Problem statement - Format every line of the rows below as a Markdown table with the columns Number and Entry, numbering each line in order and leaving out blank lines.

++++++++++++++++++++

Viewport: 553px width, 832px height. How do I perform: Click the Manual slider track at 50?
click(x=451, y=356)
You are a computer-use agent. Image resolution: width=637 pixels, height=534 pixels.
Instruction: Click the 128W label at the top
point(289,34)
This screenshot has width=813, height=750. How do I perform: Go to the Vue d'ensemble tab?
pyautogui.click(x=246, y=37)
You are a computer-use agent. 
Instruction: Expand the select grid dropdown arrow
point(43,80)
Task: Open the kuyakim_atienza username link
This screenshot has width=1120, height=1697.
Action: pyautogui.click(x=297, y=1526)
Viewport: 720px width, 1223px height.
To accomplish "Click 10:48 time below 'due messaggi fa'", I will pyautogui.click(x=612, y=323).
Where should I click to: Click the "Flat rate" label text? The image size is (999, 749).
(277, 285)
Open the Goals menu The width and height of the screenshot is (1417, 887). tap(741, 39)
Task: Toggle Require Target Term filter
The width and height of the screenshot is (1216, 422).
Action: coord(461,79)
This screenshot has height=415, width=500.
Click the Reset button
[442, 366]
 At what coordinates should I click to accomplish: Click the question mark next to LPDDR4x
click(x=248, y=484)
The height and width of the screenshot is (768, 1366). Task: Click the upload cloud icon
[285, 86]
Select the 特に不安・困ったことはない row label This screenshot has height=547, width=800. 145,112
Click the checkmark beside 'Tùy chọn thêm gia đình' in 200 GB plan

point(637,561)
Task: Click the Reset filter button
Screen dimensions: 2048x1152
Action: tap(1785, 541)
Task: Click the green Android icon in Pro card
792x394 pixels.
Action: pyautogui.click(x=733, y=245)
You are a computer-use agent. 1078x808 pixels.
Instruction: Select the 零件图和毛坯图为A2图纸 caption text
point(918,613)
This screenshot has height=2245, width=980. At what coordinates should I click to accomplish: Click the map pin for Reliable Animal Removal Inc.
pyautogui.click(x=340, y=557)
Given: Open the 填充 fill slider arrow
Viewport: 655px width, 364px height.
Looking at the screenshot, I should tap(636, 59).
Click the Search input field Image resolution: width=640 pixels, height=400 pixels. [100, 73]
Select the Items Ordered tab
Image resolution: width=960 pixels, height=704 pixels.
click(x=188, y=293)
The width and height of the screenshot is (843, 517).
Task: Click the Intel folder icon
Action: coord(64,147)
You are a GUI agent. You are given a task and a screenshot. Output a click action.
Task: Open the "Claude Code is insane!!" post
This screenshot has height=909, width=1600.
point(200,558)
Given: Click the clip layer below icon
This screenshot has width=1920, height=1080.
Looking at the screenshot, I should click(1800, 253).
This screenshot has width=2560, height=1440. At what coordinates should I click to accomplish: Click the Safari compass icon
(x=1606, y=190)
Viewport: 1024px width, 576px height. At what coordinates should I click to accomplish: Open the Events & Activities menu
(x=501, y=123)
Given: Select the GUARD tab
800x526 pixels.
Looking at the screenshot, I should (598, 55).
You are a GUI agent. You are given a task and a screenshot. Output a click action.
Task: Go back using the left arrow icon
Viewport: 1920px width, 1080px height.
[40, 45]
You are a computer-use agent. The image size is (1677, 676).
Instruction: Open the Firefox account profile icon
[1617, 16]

++++++++++++++++++++

Written reply -
| Number | Entry |
|---|---|
| 1 | Viewport: 553px width, 832px height. How do I perform: Click the Manual slider track at 50? |
| 2 | click(x=451, y=356) |
| 3 | You are a computer-use agent. Image resolution: width=637 pixels, height=534 pixels. |
| 4 | Instruction: Click the 128W label at the top |
| 5 | point(289,34) |
| 6 | This screenshot has width=813, height=750. How do I perform: Go to the Vue d'ensemble tab? |
| 7 | pyautogui.click(x=246, y=37) |
| 8 | You are a computer-use agent.  |
| 9 | Instruction: Expand the select grid dropdown arrow |
| 10 | point(43,80) |
| 11 | Task: Open the kuyakim_atienza username link |
| 12 | This screenshot has width=1120, height=1697. |
| 13 | Action: pyautogui.click(x=297, y=1526) |
| 14 | Viewport: 720px width, 1223px height. |
| 15 | To accomplish "Click 10:48 time below 'due messaggi fa'", I will pyautogui.click(x=612, y=323). |
| 16 | Where should I click to: Click the "Flat rate" label text? The image size is (999, 749). |
| 17 | (277, 285) |
| 18 | Open the Goals menu The width and height of the screenshot is (1417, 887). tap(741, 39) |
| 19 | Task: Toggle Require Target Term filter |
| 20 | The width and height of the screenshot is (1216, 422). |
| 21 | Action: coord(461,79) |
| 22 | This screenshot has height=415, width=500. |
| 23 | Click the Reset button |
| 24 | [442, 366] |
| 25 |  At what coordinates should I click to accomplish: Click the question mark next to LPDDR4x |
| 26 | click(x=248, y=484) |
| 27 | The height and width of the screenshot is (768, 1366). Task: Click the upload cloud icon |
| 28 | [285, 86] |
| 29 | Select the 特に不安・困ったことはない row label This screenshot has height=547, width=800. 145,112 |
| 30 | Click the checkmark beside 'Tùy chọn thêm gia đình' in 200 GB plan |
| 31 | point(637,561) |
| 32 | Task: Click the Reset filter button |
| 33 | Screen dimensions: 2048x1152 |
| 34 | Action: tap(1785, 541) |
| 35 | Task: Click the green Android icon in Pro card |
| 36 | 792x394 pixels. |
| 37 | Action: pyautogui.click(x=733, y=245) |
| 38 | You are a computer-use agent. 1078x808 pixels. |
| 39 | Instruction: Select the 零件图和毛坯图为A2图纸 caption text |
| 40 | point(918,613) |
| 41 | This screenshot has height=2245, width=980. At what coordinates should I click to accomplish: Click the map pin for Reliable Animal Removal Inc. |
| 42 | pyautogui.click(x=340, y=557) |
| 43 | Given: Open the 填充 fill slider arrow |
| 44 | Viewport: 655px width, 364px height. |
| 45 | Looking at the screenshot, I should tap(636, 59). |
| 46 | Click the Search input field Image resolution: width=640 pixels, height=400 pixels. [100, 73] |
| 47 | Select the Items Ordered tab |
| 48 | Image resolution: width=960 pixels, height=704 pixels. |
| 49 | click(x=188, y=293) |
| 50 | The width and height of the screenshot is (843, 517). |
| 51 | Task: Click the Intel folder icon |
| 52 | Action: coord(64,147) |
| 53 | You are a GUI agent. You are given a task and a screenshot. Output a click action. |
| 54 | Task: Open the "Claude Code is insane!!" post |
| 55 | This screenshot has height=909, width=1600. |
| 56 | point(200,558) |
| 57 | Given: Click the clip layer below icon |
| 58 | This screenshot has width=1920, height=1080. |
| 59 | Looking at the screenshot, I should click(1800, 253). |
| 60 | This screenshot has width=2560, height=1440. At what coordinates should I click to accomplish: Click the Safari compass icon |
| 61 | (x=1606, y=190) |
| 62 | Viewport: 1024px width, 576px height. At what coordinates should I click to accomplish: Open the Events & Activities menu |
| 63 | (x=501, y=123) |
| 64 | Given: Select the GUARD tab |
| 65 | 800x526 pixels. |
| 66 | Looking at the screenshot, I should (598, 55). |
| 67 | You are a GUI agent. You are given a task and a screenshot. Output a click action. |
| 68 | Task: Go back using the left arrow icon |
| 69 | Viewport: 1920px width, 1080px height. |
| 70 | [40, 45] |
| 71 | You are a computer-use agent. The image size is (1677, 676). |
| 72 | Instruction: Open the Firefox account profile icon |
| 73 | [1617, 16] |